The tab example may not seem complicated enough to justify the introduction of another feature into an already complex framework, but it illustrates the pros and cons of keeping state in the Redux store versus keeping it in the component. Should you always use the @WithSubStore approach? It really boils down to how much granularity you need: in our experience, any component whose logic starts to look like a complex state machine can benefit greatly from this approach.

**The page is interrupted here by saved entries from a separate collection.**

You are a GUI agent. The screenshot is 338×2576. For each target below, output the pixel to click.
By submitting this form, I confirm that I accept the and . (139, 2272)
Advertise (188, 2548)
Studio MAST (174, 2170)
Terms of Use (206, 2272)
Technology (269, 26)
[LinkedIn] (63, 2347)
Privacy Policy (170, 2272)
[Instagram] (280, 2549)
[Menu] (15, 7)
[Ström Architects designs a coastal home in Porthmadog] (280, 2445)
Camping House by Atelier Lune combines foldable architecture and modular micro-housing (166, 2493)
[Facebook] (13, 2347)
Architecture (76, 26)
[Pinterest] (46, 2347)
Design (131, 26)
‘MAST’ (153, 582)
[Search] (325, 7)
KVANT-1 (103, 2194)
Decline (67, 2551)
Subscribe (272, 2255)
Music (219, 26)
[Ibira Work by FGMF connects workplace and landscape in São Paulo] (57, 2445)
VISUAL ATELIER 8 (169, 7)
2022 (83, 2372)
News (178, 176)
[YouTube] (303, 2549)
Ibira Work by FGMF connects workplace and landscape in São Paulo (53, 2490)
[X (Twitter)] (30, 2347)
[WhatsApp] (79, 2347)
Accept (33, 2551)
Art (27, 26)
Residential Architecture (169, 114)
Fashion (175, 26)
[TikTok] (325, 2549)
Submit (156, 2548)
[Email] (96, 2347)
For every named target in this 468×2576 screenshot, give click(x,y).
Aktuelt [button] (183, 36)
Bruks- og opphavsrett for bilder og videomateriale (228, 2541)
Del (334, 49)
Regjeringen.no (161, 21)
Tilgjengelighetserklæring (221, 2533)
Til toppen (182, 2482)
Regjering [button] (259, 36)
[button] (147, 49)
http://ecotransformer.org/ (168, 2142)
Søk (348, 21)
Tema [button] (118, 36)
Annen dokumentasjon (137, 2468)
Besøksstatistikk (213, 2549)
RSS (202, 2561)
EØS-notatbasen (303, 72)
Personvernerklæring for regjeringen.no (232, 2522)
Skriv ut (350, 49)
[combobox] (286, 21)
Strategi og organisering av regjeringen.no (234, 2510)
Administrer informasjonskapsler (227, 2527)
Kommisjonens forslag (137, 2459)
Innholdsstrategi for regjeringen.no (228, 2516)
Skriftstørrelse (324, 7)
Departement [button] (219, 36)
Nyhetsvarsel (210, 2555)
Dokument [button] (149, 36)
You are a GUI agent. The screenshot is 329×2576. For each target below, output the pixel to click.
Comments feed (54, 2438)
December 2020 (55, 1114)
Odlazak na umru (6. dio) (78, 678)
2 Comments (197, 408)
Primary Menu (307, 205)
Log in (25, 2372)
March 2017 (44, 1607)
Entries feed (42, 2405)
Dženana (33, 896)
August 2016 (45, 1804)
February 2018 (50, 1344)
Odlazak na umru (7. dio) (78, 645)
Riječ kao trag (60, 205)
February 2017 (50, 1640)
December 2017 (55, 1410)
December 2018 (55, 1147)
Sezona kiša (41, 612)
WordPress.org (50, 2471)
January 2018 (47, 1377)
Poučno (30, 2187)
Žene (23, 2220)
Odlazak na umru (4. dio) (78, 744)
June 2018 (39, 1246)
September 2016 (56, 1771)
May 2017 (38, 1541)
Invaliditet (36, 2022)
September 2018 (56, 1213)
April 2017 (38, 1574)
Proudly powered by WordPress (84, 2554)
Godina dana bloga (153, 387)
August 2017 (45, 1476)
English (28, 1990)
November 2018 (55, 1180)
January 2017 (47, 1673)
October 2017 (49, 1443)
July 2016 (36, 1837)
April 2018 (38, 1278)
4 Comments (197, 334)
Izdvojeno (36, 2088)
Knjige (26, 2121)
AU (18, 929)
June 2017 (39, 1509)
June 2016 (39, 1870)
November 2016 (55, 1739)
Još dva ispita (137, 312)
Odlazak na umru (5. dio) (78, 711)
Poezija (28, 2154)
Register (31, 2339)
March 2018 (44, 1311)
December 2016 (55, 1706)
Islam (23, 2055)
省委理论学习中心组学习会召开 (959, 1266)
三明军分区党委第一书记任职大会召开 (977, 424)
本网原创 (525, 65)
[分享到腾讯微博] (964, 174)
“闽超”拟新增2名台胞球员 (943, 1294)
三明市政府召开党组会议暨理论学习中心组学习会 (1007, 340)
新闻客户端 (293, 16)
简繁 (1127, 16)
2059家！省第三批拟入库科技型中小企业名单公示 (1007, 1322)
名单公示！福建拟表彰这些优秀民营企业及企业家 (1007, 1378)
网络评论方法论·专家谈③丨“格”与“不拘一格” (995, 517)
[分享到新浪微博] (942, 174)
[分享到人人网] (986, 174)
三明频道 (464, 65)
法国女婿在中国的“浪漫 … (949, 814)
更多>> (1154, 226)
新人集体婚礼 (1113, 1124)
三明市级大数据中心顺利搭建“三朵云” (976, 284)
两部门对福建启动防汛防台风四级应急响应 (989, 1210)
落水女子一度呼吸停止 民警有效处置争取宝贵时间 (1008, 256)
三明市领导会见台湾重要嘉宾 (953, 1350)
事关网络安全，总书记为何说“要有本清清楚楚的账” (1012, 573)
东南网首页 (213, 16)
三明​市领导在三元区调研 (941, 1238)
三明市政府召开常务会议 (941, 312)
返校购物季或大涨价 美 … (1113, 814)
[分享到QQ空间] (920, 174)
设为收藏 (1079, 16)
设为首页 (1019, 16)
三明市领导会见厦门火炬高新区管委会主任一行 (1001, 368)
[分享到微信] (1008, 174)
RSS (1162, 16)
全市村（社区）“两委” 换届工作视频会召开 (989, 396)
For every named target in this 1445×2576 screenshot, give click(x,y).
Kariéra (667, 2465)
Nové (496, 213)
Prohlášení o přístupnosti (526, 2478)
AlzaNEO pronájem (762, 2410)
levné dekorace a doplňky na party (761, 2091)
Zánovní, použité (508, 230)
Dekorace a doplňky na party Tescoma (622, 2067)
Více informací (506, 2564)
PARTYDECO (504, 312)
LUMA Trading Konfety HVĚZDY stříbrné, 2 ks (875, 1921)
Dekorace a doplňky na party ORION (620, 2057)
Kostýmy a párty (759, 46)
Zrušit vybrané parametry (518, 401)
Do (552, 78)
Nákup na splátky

A lot of the power of Redux comes from the global nature of the store, and the way it forces you to think of your application as a single, large-state machine. However, there is also a lot of value in non-globality, because smaller, well-encapsulated components are easier to re-use, even across different applications. @WithSubStore helps you have both the transparency and debuggability of a global state machine with the re-useability of an encapsulated UI component.